When I think of our servicemen and women and their patriotism, I often think of the Tuskegee Airmen who served even though they often faced racial discrimination at home. Their heroic service led to President Harry Truman issuing Executive Order 9981 desegregating the U.S. Armed Forces and mandating equality of opportunity and treatment on July 26, 1948. Their sacrificial service and love of (an imperfect) country are instructive to us all. 

Freedom

My favorite thing about our country, and what makes it great, is its pursuit of freedom. As the example above of the Tuskegee Airmen indicates, this pursuit is always a work in progress. It is never something one arrives at. 

One of the most striking aspects of contemporary American culture is its political divisiveness. 

Quite frankly, it tires me out. Yet, simultaneously, I realize that the ability to express one’s political differences is part of what makes America great in the first place! So while I would prefer we dampen down the political stuff in pop culture, sports, and even the business world, I also recognize that in America, it is part of what makes us free. In fact, I can use my freedom by turning off movies, sporting events, and media that over-politicize things. Feel free to turn me off as well. 

That is your freedom! 

A Reminder

I will end with a recommendation and a reminder: 

Ken Burns has done remarkable work on a variety of documentaries. As the examples above indicate, I am a student of World War II. Burns’ documentary The War is absolutely breathtaking, convicting, and inspiring. I give it my full recommendation. 

And one last reminder. 

Those of us who follow Jesus are to remember that our love of country cannot become an ultimate thing. We can have love and devotion to our country so long as we bow to Jesus and God’s word. 

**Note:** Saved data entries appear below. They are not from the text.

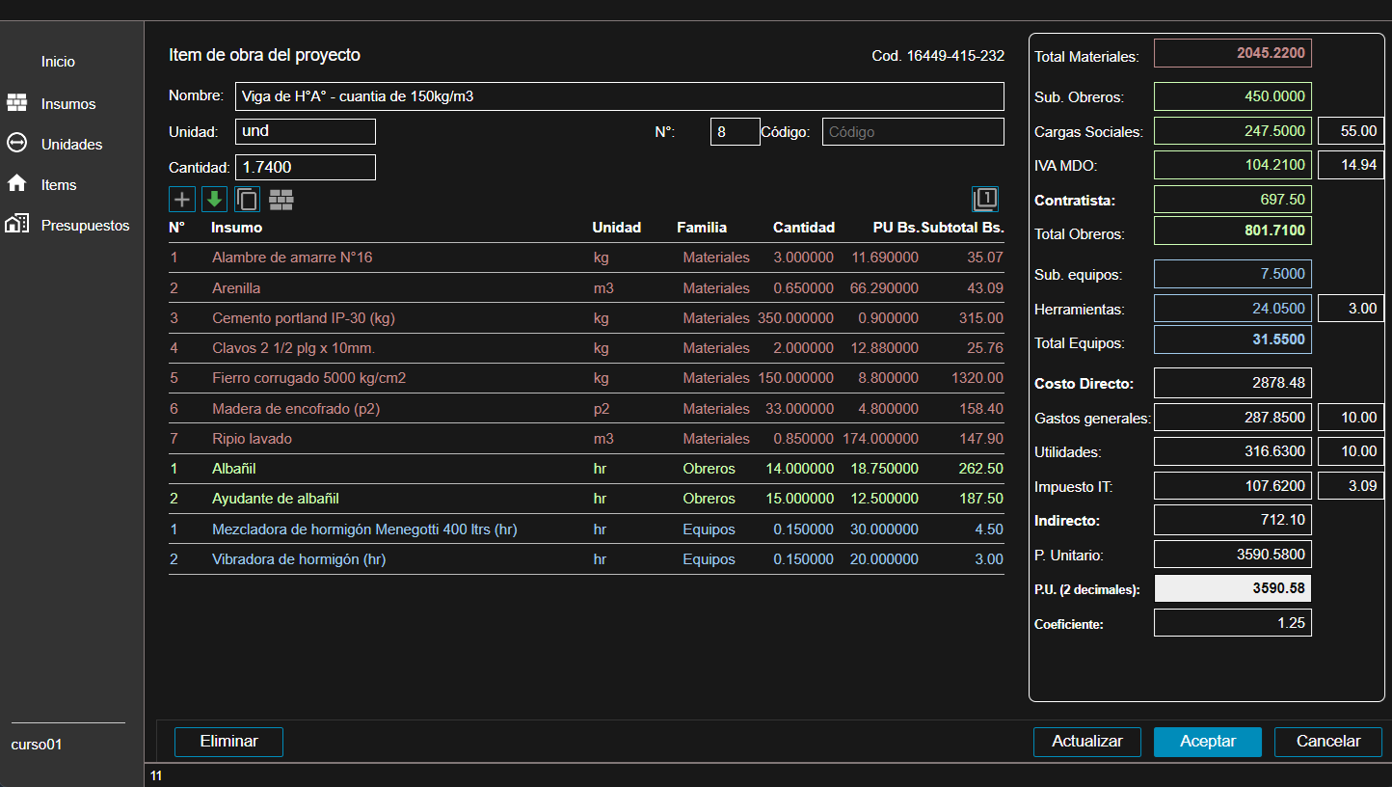
Task: Click the Coeficiente field showing 1.25
Action: tap(1232, 623)
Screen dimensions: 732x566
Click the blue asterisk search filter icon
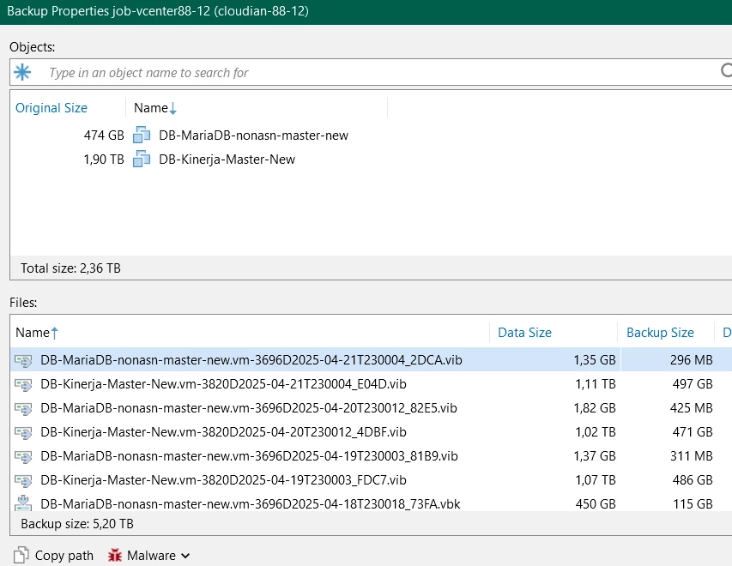click(22, 73)
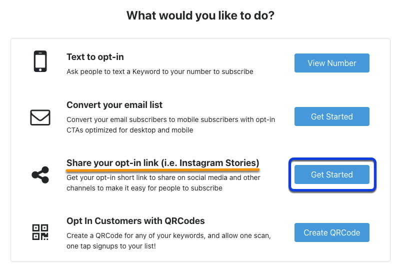Image resolution: width=408 pixels, height=276 pixels.
Task: Click the share icon beside opt-in link option
Action: (41, 175)
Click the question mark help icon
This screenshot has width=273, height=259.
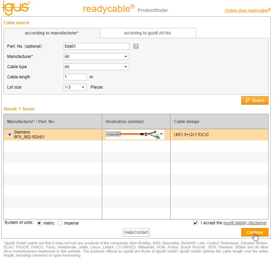(136, 46)
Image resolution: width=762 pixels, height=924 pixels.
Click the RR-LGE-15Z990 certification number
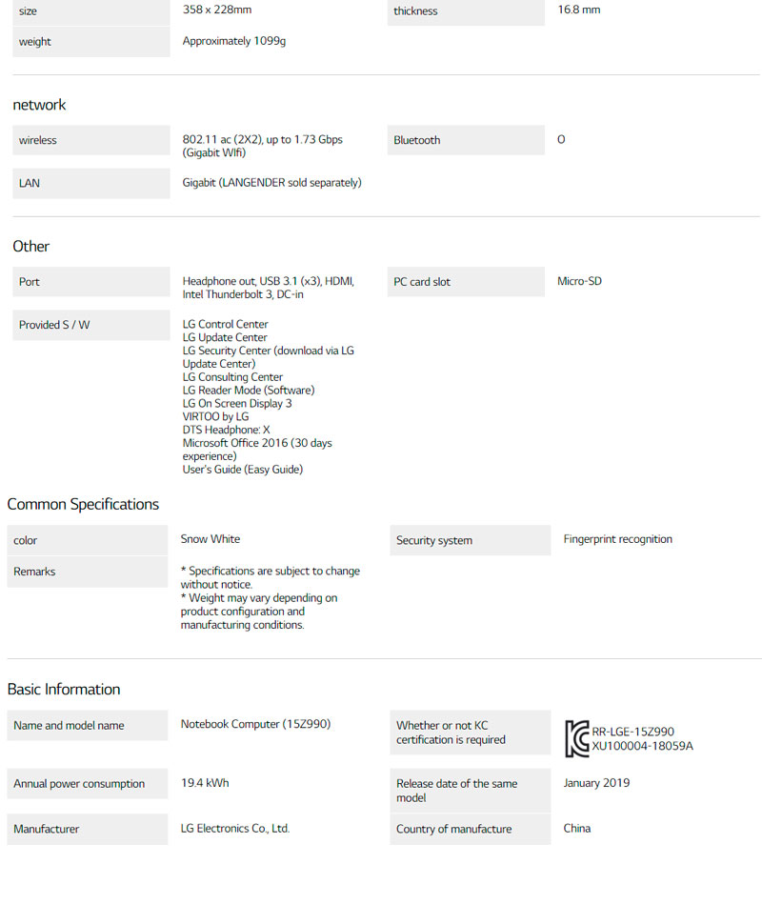[x=632, y=732]
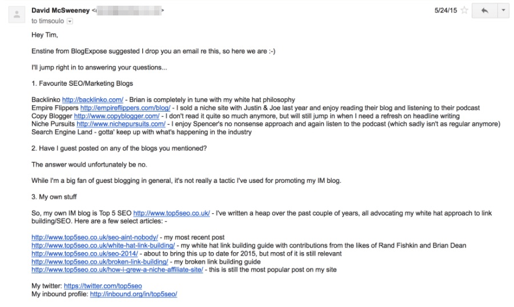Screen dimensions: 514x307
Task: Open the how-i-grew-a-niche-affiliate-site link
Action: [117, 269]
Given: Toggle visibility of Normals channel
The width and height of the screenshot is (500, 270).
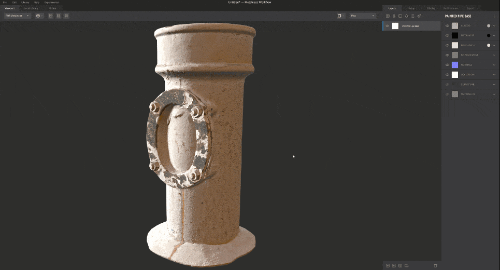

While we love our temporary home in our home country, our heart’s truest longing is for the eternal Kingdom of God, where sickness, death, and evil will be forever defeated. And where there will no longer be any political divisions, war, or death. 

Until then, let us live, love, and remember what is good. And let us give thanks this Memorial Day to the families that have paid the price for us to do everything we do.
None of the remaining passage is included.